When a tool is executed that outputs some text, MSBuild will examine the text for errors and warnings. Many tools use a known format to report these messages. By default, MSBuild will examine the text and report errors and/or warnings based on the output. This behavior can be changed or disabled by using these parameters on the Exec task: IgnoreStandardErrorWarningFormat, CustomErrorRegularExpression, and CustomWarningRegularExpression.

NOTE: If you do decide to use your own regular expression to detect error and warnings, then you should know that MSBuild will look at the result one line at a time. Even if your custom regex would match something across multiple lines, it will not behave that way because of how MSBuild processes that text.

Take a look at the following four messages, which are all properly formatted and will be recognized by MSBuild and Microsoft Visual Studio

Main.cs(17,20): warning CS0168: The variable 'foo' is declared but never used
C:\dir1\foo.resx(2) : error BC30188: Declaration expected.
cl : Command line warning D4024 : unrecognized source file type 'foo.cs', object . . .
error CS0006: Metadata file 'System.dll' could not be found.
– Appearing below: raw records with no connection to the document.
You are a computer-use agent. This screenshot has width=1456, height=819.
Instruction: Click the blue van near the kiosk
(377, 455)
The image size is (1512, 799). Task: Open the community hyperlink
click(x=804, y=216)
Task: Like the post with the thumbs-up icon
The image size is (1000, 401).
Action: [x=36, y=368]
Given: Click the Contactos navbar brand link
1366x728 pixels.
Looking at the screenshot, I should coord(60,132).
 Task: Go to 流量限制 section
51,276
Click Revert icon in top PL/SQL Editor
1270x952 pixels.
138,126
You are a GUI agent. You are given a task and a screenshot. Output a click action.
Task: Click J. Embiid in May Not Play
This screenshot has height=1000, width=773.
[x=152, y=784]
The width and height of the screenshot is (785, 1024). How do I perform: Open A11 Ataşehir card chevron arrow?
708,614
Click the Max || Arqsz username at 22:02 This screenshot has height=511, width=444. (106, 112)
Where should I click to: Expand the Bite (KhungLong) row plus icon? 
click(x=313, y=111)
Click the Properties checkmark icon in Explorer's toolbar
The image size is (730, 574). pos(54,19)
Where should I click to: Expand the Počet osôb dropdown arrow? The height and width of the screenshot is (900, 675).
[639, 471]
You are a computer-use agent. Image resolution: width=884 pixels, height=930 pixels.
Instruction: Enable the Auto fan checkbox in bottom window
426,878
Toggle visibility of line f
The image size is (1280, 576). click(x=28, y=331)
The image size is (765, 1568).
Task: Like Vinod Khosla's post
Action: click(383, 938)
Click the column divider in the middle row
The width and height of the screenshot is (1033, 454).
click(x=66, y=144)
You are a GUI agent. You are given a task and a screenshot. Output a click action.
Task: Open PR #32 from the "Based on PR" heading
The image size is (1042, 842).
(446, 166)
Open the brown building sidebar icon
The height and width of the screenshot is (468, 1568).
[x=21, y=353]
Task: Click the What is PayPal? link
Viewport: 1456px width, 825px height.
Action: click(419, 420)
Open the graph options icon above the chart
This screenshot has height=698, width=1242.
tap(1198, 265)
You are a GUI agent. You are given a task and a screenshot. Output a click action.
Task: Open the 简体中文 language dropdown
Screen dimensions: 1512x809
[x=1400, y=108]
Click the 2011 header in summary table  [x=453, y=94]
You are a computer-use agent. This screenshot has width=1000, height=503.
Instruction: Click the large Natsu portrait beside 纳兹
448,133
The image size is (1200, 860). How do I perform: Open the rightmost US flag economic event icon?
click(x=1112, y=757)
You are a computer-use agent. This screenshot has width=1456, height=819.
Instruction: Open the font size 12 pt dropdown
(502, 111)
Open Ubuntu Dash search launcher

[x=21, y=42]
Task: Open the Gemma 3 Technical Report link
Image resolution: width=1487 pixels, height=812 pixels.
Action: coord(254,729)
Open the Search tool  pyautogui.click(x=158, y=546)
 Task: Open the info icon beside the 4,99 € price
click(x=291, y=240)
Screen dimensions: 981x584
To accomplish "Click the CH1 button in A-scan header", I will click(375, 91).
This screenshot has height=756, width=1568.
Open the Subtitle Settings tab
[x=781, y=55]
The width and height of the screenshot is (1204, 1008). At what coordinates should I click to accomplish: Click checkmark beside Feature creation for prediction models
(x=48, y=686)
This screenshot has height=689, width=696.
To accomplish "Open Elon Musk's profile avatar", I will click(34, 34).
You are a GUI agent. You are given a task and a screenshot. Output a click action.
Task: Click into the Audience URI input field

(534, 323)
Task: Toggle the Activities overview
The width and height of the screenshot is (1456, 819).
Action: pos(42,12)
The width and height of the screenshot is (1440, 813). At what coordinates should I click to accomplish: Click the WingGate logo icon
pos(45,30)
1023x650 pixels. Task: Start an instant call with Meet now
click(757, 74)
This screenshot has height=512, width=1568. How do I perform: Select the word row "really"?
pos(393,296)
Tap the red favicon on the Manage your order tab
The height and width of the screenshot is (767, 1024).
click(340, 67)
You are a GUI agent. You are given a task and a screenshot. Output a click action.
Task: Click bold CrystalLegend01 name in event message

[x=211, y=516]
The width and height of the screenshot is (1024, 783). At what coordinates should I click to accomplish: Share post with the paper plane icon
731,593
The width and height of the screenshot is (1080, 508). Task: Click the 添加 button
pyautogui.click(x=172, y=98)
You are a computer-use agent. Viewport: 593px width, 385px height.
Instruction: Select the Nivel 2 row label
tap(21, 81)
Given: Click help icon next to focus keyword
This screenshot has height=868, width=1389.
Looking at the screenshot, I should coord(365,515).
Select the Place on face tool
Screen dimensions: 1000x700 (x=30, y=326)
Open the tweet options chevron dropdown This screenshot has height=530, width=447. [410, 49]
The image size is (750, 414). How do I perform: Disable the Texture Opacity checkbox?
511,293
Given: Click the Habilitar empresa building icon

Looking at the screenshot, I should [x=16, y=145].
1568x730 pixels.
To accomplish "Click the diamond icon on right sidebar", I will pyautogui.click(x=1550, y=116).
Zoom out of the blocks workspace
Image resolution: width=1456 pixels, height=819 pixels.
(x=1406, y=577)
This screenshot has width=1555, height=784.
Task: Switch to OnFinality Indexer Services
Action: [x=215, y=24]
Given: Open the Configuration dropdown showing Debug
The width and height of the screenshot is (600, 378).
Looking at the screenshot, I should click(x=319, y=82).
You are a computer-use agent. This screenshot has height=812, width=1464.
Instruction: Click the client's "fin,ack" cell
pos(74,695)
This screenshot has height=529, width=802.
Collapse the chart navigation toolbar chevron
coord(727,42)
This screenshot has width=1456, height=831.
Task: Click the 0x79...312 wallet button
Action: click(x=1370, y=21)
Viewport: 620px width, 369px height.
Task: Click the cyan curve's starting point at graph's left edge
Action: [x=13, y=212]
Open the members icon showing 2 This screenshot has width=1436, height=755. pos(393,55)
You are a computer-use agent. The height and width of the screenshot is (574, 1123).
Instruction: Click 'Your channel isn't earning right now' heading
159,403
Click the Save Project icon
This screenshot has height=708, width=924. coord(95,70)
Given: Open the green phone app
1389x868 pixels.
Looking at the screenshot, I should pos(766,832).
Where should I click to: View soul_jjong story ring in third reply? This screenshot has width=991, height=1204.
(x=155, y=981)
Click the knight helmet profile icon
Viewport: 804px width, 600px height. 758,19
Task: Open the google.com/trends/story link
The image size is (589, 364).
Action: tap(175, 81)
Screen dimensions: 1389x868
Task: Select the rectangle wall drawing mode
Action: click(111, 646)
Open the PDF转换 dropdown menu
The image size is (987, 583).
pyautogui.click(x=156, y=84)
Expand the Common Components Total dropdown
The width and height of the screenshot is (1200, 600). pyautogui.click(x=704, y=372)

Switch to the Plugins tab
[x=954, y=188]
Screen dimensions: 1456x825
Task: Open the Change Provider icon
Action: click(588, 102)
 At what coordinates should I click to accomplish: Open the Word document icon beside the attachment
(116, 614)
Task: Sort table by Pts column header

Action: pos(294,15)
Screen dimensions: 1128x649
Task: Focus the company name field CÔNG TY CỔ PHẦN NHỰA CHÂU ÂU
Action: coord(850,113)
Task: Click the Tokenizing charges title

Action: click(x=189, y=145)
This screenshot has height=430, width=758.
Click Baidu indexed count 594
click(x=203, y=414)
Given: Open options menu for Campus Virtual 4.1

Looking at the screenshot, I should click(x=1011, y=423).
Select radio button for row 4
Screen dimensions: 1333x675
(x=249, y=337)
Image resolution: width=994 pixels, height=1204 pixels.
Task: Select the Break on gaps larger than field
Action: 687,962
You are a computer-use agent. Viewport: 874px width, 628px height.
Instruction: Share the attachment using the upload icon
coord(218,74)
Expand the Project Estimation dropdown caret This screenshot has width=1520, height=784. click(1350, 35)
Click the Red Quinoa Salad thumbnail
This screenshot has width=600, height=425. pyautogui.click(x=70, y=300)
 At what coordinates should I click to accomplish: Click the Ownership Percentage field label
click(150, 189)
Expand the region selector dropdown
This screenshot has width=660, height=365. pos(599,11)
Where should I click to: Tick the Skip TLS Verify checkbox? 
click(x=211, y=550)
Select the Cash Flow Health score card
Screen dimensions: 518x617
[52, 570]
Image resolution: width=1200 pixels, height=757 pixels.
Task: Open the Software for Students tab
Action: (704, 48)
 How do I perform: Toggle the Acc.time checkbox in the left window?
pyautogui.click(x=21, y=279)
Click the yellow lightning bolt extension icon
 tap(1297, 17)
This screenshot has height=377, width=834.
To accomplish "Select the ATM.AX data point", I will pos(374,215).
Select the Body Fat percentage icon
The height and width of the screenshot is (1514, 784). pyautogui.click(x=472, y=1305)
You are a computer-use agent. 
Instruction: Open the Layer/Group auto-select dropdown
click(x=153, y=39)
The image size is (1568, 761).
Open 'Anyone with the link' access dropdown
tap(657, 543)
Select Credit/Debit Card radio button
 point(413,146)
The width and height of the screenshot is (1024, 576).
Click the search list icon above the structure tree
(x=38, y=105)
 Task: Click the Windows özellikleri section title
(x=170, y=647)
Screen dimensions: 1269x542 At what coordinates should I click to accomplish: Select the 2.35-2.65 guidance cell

These messages conform to the special five-part format shown in Figure 7-6. The order of these parts is important and should not change.

msbuild error format image

Now we will describe each of the components of this format:

  • Origin (Required) Origin can be blank. If present, the origin is usually a tool name, such as “cl” in one of the examples. But it could also be a file name, such as “Main.cs,” shown in another example. If it is a file name, then it must be an absolute or a relative file name, followed by an optional parenthesized line/column information in one of the following forms:
(line) or (line-line) or (line-col) or (line,col-col) or (line,col,line,col)

Lines and columns start at 1 in a file; that is, the beginning of a file is 1, and the leftmost column is 1. If the Origin is a tool name, then it must not change based on locale; that is, it needs to be locale-neutral.

  • Subcategory (Optional) Subcategory is used to classify the category itself further; it should not be localized.

  • Category (Required) Category must be either “error” or “warning”. Case does not matter. As with origin, category must not be localized.

  • Code (Required) Code identifies an application-specific error code/warning code. Code must not be localized and it must not contain spaces.

  • Text User-friendly text that explains the error, and it must be localized if you cater to multiple locales.

When MSBuild calls command-line tools (for instance, csc.exe or vbc.exe), it looks at the output emitted by the tool to the standard out and standard error streams. Any lines that match the error format that I just described will be treated specially; that is, lines that are recognized as errors or warnings will be turned into build errors and warnings, respectively. To see the real benefit of this, you have to be building from within Visual Studio. Because MSBuild treats these messages specially, they get logged as first-class warnings and errors in the Visual Studio task list. If the Origin specifies line/column information, then double-clicking the message will take you to the source of the error in the offending file.